Cynthia quando aveva nove anni giocava con Henry. L’abilissimo, dispettoso e antipatico coetaneo ogni volta che segnava un punto la sfotteva e le tirava i capelli; una volta le mise le mani addosso e le strappò la catenella d’oro che portava al collo. Da quel giorno crebbe nella ragazzina la sensazione che il suo compagno la guardasse in modo strano, come un arciere pronto a colpirla con la sua freccia. Quando lo sentì dire : “Il mio uccello vola in alto, scivola tra le mie mani, prendilo, toccalo” alterata più del solito brandì con gran forza la mazza di legno e con un colpo spettacolare staccò la testa dal collo del suo avversario facendola ruzzolare nella porta arcuata. A chi la interrogava sul misfatto, la piccola con estremo candore rispondeva: “Lui continuava a dire che con la sua testa poteva centrare ogni bersaglio; penetrare in ogni fessura. Non ho fatto altro che assecondare il suo desiderio”.

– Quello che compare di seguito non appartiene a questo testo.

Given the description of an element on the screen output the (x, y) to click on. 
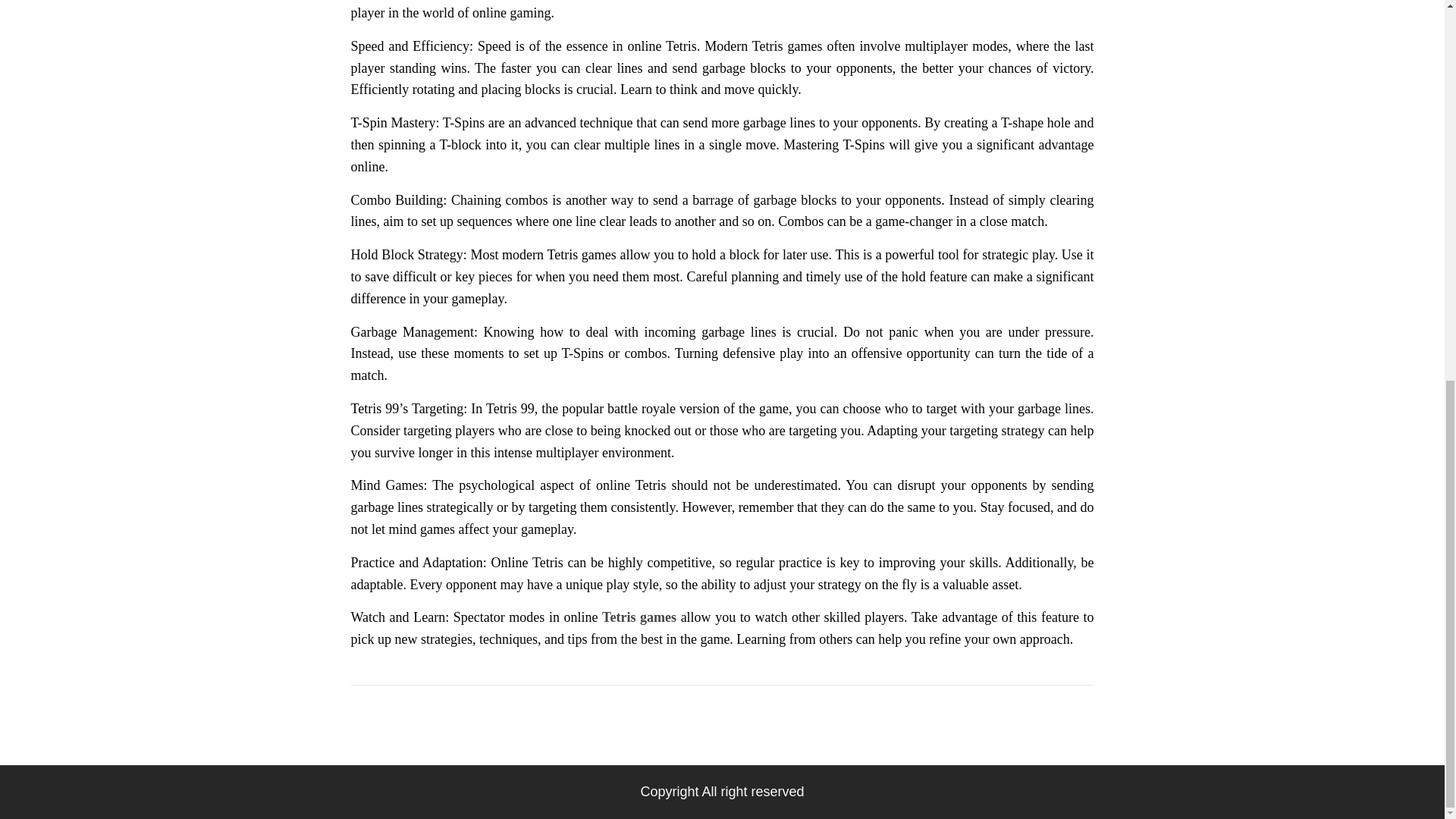
Tetris games (639, 616)
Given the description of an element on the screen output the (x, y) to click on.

Due settimane dopo la tragedia, la bambina, ribattezzata Bloody Mary dalle male lingue, rovistando tra i giocattoli nella cameretta di Henry alla ricerca della propria preziosa catenella scoprì il carillon. La memoria registrata sul cilindro metallico mettendo in vibrazione le lamelle riproduceva una vecchia filastrocca:

“Old King Cole era una vecchia anima allegra, voleva la sua pipa, voleva il suo arco e voleva i suoi tre violinisti”.

Dalla scatola decorata uscì una piccola figura di spirito: Henry era tornato. Roteando a tempo di musica, il suo corpo iniziò rapidamente ad invecchiare. Il piccolo protagonista tornato dall’aldilà sotto forma di un vecchio lascivo cercava invano di soddisfare sulla ex-compagna di giochi le pulsioni carnali represse da una vita interrotta.

Cynthia sorseggia, mastica il sedano, carica la molla dello strumento musicale; un solo giro perchè la vita di Henry dura tutto il tempo della filastrocca. “Il mio uccello vola ancora in alto. Hai creduto che volessi farti del male e invece volevo solo insegnarti ad amare, legarti a me come la catena che brillava sul tuo piccolo seno e che ora tieni nascosta sotto il cuscino. Ora sei una donna, hai il tempo dalla tua parte. Fatti vedere in viso, tira indietro i capelli, lascia che conosca il tuo corpo. Sto aspettando qui ogni volta. E tutto il tempo che è passato sembra quasi non avere importanza ora se te ne stai lì con il tuo sguardo fisso dubitando di tutto ciò che ti dico. Perché non mi tocchi. Toccami.Toccami. Ti voglio ora”.

Il bicchiere è vuoto, il carillon sta terminando la sua corsa.

Il vento riporterà i nomi che ha soffiato nel passato?.

Cynthia sussurra: “No, questa è l’ultima volta”. Scaglia il bicchiere contro il vetro della finestra. La musica è finita e il vento non soffia più. Henry non tornerà.

Ma tu che leggi se vuoi sentire la canzone di Old King Cole, devi fare girare sul piatto il disco dei Genesis: la voce di Peter Gabriel ti trasporterà sul campo di croquet nel bucolico paesaggio al tramonto del sole dipinto da Paul Whitehead e poi…puoi sempre scegliere di naufragare nel mare insanguinato di un Bloody Mary.